# Your instructions:
Give again, unaltered, the lines of the listing below that run from the line having "Task: Open Connection" through the line having "Click the 2021".

# Available data:
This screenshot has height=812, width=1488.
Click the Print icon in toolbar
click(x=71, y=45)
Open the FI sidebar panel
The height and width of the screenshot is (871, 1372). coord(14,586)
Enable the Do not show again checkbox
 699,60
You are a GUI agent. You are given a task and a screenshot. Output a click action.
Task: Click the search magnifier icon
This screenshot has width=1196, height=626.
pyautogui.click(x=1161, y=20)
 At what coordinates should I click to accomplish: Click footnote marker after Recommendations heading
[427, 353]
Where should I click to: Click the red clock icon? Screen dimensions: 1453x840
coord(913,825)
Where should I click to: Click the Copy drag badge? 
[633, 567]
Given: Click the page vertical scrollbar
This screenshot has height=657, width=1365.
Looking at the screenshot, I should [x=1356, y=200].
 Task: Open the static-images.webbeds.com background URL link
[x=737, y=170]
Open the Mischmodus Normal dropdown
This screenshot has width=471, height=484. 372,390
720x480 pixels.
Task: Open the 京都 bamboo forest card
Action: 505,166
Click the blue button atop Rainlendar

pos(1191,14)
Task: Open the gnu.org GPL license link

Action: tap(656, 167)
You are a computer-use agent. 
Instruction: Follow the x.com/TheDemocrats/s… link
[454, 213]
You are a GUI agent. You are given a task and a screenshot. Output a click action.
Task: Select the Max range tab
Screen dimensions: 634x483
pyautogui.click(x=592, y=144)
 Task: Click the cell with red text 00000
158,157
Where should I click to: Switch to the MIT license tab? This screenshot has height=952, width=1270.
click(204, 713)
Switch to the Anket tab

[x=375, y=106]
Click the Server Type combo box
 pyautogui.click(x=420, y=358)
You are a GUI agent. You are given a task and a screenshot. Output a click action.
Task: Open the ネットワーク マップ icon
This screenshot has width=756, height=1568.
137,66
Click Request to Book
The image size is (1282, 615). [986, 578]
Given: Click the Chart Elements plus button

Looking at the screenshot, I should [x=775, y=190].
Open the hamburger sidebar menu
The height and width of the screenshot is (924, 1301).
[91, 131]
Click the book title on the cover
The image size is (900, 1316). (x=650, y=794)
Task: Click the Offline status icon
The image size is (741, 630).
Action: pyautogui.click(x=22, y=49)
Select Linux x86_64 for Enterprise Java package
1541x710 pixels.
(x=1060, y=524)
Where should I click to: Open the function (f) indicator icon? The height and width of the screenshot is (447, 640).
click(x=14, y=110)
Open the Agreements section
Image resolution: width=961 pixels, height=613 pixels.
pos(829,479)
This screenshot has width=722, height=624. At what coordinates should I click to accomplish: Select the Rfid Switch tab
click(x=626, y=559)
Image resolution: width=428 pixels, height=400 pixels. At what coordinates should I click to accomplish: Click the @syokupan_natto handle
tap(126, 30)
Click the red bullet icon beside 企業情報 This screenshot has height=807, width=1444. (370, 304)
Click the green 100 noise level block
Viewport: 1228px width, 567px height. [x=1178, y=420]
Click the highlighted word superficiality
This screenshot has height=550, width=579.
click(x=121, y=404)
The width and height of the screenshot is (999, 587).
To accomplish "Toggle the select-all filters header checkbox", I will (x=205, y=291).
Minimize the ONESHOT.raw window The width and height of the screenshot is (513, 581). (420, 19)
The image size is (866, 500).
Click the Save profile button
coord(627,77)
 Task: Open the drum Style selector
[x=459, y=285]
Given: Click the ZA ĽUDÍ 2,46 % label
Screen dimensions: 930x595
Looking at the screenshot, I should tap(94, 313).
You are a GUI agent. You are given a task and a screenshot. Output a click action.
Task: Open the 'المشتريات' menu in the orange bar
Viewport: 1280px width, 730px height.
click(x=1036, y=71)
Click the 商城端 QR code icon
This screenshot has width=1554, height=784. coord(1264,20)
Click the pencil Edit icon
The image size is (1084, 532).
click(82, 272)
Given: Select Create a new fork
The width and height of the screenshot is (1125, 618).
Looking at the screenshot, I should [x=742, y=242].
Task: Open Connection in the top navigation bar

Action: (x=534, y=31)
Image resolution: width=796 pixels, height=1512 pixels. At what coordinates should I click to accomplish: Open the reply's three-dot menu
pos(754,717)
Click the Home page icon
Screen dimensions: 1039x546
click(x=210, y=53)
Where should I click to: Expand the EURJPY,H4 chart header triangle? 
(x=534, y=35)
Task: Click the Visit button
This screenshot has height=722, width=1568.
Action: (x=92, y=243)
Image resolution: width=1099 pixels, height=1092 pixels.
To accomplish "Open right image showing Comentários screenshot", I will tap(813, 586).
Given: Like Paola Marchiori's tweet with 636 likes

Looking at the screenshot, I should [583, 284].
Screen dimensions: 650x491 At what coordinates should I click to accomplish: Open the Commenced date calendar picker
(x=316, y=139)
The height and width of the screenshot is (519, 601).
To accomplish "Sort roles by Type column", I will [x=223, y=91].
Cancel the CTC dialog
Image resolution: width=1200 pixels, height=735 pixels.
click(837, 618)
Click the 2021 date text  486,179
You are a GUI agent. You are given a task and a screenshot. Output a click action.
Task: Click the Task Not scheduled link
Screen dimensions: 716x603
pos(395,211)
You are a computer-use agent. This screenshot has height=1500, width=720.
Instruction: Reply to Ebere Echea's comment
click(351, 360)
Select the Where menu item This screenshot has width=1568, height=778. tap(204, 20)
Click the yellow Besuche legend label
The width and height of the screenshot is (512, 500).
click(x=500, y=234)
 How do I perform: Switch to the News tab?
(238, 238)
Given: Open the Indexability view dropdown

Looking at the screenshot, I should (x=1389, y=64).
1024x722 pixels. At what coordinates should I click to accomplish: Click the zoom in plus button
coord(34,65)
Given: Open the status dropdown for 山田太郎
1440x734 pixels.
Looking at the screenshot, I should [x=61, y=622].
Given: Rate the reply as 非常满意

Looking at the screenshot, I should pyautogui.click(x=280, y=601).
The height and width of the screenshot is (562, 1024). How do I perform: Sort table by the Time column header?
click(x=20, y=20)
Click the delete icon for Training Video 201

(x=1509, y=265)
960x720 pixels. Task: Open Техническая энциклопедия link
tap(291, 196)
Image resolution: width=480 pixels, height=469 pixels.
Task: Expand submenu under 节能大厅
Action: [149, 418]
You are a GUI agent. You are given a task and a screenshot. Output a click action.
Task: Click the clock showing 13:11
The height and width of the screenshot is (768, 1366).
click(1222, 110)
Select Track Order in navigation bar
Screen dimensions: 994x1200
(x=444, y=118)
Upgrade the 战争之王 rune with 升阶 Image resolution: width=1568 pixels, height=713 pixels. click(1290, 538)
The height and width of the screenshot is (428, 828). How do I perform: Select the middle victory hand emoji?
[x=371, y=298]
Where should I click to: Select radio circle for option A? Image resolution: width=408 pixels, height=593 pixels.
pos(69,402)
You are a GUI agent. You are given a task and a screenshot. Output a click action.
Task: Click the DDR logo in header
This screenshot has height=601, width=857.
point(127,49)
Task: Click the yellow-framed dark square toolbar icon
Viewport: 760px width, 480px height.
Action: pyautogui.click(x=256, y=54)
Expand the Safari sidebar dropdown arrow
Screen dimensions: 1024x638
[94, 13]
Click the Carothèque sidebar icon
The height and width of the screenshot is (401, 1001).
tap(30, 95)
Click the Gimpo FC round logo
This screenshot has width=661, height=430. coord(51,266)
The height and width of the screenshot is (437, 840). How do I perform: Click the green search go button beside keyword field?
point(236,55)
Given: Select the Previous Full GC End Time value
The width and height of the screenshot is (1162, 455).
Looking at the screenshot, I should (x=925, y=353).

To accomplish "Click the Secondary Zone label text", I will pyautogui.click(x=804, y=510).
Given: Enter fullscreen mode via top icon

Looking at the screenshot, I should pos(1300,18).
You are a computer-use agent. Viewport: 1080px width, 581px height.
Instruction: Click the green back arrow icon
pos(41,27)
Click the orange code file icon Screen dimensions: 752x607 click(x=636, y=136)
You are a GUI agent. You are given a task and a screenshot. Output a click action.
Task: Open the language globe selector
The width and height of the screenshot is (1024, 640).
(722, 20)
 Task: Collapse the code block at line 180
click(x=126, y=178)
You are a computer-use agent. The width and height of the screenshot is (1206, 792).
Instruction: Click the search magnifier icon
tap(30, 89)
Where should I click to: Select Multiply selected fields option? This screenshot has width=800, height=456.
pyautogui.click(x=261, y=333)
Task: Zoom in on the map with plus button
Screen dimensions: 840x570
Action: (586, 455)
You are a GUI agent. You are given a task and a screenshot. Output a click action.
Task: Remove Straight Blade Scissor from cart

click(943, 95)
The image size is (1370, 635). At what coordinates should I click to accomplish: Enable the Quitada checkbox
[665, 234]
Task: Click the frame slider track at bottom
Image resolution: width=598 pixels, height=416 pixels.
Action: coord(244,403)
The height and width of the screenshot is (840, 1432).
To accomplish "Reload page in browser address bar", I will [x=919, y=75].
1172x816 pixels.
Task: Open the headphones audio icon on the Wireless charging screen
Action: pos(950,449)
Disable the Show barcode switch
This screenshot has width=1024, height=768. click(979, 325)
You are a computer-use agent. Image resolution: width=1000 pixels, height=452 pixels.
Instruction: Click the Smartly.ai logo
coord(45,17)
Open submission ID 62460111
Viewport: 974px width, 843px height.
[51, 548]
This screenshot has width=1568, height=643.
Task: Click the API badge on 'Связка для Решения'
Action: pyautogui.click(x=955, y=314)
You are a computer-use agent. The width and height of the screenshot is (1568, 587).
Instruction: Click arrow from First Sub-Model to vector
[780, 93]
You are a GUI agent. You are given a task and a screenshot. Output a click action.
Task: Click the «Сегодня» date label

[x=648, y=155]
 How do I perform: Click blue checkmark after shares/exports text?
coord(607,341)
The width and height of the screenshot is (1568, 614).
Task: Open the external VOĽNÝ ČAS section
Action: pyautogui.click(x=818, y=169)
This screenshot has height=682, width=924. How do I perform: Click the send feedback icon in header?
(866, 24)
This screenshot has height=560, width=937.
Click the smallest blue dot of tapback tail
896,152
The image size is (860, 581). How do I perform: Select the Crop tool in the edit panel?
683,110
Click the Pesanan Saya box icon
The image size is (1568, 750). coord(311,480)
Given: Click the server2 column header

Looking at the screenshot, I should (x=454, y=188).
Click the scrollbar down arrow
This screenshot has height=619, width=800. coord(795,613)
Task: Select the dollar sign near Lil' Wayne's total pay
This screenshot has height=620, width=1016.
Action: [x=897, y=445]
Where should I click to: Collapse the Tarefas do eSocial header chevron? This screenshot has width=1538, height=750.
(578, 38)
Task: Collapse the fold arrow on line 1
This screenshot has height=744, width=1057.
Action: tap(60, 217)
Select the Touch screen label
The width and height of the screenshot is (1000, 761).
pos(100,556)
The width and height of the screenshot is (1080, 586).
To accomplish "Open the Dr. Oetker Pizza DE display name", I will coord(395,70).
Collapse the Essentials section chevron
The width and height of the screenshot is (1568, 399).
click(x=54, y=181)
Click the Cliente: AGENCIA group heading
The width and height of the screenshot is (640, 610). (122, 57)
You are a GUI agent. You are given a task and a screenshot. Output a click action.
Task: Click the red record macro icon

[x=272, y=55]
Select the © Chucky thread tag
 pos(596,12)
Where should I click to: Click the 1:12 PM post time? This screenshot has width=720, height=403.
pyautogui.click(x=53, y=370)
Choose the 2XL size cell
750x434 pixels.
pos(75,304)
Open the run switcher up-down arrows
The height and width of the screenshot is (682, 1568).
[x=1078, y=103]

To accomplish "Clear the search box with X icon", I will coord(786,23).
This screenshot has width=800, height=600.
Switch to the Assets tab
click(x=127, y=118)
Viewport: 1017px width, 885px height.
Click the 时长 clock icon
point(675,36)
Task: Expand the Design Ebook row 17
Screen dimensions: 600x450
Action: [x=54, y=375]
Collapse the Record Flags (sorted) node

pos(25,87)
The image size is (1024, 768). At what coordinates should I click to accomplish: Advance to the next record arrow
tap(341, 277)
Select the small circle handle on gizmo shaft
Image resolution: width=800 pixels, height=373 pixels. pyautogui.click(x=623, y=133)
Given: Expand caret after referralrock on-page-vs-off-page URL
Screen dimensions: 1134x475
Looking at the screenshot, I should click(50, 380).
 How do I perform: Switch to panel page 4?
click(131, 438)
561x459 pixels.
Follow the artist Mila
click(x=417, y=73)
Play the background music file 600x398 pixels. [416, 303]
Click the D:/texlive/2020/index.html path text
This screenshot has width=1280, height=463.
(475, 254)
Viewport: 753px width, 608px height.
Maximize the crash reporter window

# Finished exercise:
Task: Open Connection in the top navigation bar

Action: (x=534, y=31)
Image resolution: width=796 pixels, height=1512 pixels. At what coordinates should I click to accomplish: Open the reply's three-dot menu
pos(754,717)
Click the Home page icon
Screen dimensions: 1039x546
click(x=210, y=53)
Where should I click to: Expand the EURJPY,H4 chart header triangle? 
(x=534, y=35)
Task: Click the Visit button
This screenshot has height=722, width=1568.
Action: (x=92, y=243)
Image resolution: width=1099 pixels, height=1092 pixels.
To accomplish "Open right image showing Comentários screenshot", I will tap(813, 586).
Given: Like Paola Marchiori's tweet with 636 likes

Looking at the screenshot, I should [583, 284].
Screen dimensions: 650x491 At what coordinates should I click to accomplish: Open the Commenced date calendar picker
(x=316, y=139)
The height and width of the screenshot is (519, 601).
To accomplish "Sort roles by Type column", I will [x=223, y=91].
Cancel the CTC dialog
Image resolution: width=1200 pixels, height=735 pixels.
click(837, 618)
Click the 2021 date text  486,179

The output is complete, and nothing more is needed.